Consider what information is relevant, timely, and important for your new hire to know now vs. later and share accordingly. Break it down by thinking about what they need to know on their first day, first week, and first month. And remember, less is more!
Common Onboarding Mistake 3: The “Hard Way” Mentality
This is an old school corporate mindset that’s steeped in patriarchal undertones and one we need to shake loose from as leaders. You often hear it in conversation as, “I had to learn it the hard way.” or “I wasn’t spoonfed how to do everything.”
It’s a method some have used to hoard information, allowing them to protect their status in the corporate structure by refusing to share anything of substance with their coworkers. This is a toxic and harmful practice, both for people and business. No one wins except the person hoarding the information (and I’d even debate that).
As leaders, it’s our job to help our employees get up to speed more quickly than we did. That means sharing information, providing support and access to resources, and ensuring that your new hire starts off 10 steps ahead of where you did. This will help the employee win by feeling confident in their role and the company will win by seeing faster results and greater progress toward fulfilling its vision and goals. Anything else is an exercise in wasted time, skill, talent, and expertise on both your parts.
Common Onboarding Mistake 4: The “5 Years in 5 Minutes” Expectation
While you may have hired an expert in their field, they’re not an expert in your business. It’s important to remember this and manage your expectations around what your new hire should reasonably and realistically be able to know and do in their role as they get started, but especially during their first 90 days. They simply cannot learn in 5 minutes what you’ve been doing for 5 years.

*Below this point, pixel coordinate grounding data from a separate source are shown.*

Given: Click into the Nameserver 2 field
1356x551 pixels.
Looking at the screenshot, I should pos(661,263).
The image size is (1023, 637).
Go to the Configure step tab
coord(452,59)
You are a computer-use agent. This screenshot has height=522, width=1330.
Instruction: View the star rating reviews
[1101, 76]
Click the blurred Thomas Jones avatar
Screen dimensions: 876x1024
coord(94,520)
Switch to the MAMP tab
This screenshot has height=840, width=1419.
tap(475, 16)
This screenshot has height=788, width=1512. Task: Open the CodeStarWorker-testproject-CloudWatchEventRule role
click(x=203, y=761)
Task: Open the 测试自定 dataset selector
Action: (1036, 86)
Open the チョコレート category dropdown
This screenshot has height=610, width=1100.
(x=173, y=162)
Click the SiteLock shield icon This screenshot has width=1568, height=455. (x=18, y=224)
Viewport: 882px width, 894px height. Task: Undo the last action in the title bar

Not only is this completely unrealistic (no human alive can possibly know or learn everything you’ve ever done or been through on your business journey), but it also puts unnecessary pressure on you both. You feel pressure to get it all out and quickly (ala the Firehose Effect mentioned above) so you don’t forget a single thing. And the person you hired feels pressured to write it down and remember it all because they don’t want to make a bad first impression and be seen as incompetent or incapable.
Do both yourselves a favor and be strategic about what you share and when. And if your new hire is catching on quickly, share additional information sooner than you had planned. You get to take cues from how they’re performing and what they can handle. When you go slower, you may actually find that they catch on much more quickly!
Final Thoughts
If you’ve taken the time to hire the right person for your team, you want to make sure that they stick around for the long term.
Slow down, breathe, plan ahead, and consider what’s relevant, timely, and important for your new hire to know right now in order to do their job. Not what they may need to know one time in six months from now for a special circumstance.
Understand that being successful in a new job takes time, typically around 90 days. It requires learning a little bit, then having the chance to practice in order to solidify it in their mind. When you rush this process too much, you create openings for confusion, frustration, and overwhelm to settle in for you both.
Let’s make sure you both feel successful in your new roles, so that you can hit the ground running together and set the world on fire!